Print each entry verbatim.

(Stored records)
────────────────────
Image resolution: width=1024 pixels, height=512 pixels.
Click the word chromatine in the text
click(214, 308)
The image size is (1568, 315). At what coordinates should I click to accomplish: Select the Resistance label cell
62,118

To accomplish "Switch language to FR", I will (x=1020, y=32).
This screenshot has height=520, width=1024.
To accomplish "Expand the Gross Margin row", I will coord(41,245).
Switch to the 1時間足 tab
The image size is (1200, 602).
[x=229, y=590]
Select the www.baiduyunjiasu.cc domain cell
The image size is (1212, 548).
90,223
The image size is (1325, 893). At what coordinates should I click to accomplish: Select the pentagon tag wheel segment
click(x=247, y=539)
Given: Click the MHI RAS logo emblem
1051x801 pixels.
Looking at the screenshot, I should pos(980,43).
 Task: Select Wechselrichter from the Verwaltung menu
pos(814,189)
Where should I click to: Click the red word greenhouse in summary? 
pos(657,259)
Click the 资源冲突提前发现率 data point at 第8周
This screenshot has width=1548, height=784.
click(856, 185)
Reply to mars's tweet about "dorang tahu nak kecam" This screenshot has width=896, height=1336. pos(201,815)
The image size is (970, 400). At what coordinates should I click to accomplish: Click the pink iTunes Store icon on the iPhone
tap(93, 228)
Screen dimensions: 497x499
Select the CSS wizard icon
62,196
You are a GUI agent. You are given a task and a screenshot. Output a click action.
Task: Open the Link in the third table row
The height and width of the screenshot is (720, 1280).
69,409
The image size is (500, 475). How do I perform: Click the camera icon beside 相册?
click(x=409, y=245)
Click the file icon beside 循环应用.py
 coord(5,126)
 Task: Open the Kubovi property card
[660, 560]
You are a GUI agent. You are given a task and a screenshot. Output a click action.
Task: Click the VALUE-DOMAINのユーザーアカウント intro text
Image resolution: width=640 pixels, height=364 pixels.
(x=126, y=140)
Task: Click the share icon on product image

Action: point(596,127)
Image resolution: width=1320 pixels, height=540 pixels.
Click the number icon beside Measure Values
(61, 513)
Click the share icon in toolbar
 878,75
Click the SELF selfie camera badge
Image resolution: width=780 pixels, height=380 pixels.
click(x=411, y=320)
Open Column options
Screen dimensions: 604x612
────────────────────
Solution –
Image resolution: width=1024 pixels, height=512 pixels.
Click the word chromatine in the text
click(214, 308)
The image size is (1568, 315). At what coordinates should I click to accomplish: Select the Resistance label cell
62,118

To accomplish "Switch language to FR", I will (x=1020, y=32).
This screenshot has height=520, width=1024.
To accomplish "Expand the Gross Margin row", I will coord(41,245).
Switch to the 1時間足 tab
The image size is (1200, 602).
[x=229, y=590]
Select the www.baiduyunjiasu.cc domain cell
The image size is (1212, 548).
90,223
The image size is (1325, 893). At what coordinates should I click to accomplish: Select the pentagon tag wheel segment
click(x=247, y=539)
Given: Click the MHI RAS logo emblem
1051x801 pixels.
Looking at the screenshot, I should pos(980,43).
 Task: Select Wechselrichter from the Verwaltung menu
pos(814,189)
Where should I click to: Click the red word greenhouse in summary? 
pos(657,259)
Click the 资源冲突提前发现率 data point at 第8周
This screenshot has width=1548, height=784.
click(856, 185)
Reply to mars's tweet about "dorang tahu nak kecam" This screenshot has width=896, height=1336. pos(201,815)
The image size is (970, 400). At what coordinates should I click to accomplish: Click the pink iTunes Store icon on the iPhone
tap(93, 228)
Screen dimensions: 497x499
Select the CSS wizard icon
62,196
You are a GUI agent. You are given a task and a screenshot. Output a click action.
Task: Open the Link in the third table row
The height and width of the screenshot is (720, 1280).
69,409
The image size is (500, 475). How do I perform: Click the camera icon beside 相册?
click(x=409, y=245)
Click the file icon beside 循环应用.py
 coord(5,126)
 Task: Open the Kubovi property card
[660, 560]
You are a GUI agent. You are given a task and a screenshot. Output a click action.
Task: Click the VALUE-DOMAINのユーザーアカウント intro text
Image resolution: width=640 pixels, height=364 pixels.
(x=126, y=140)
Task: Click the share icon on product image

Action: point(596,127)
Image resolution: width=1320 pixels, height=540 pixels.
Click the number icon beside Measure Values
(61, 513)
Click the share icon in toolbar
 878,75
Click the SELF selfie camera badge
Image resolution: width=780 pixels, height=380 pixels.
click(x=411, y=320)
Open Column options
Screen dimensions: 604x612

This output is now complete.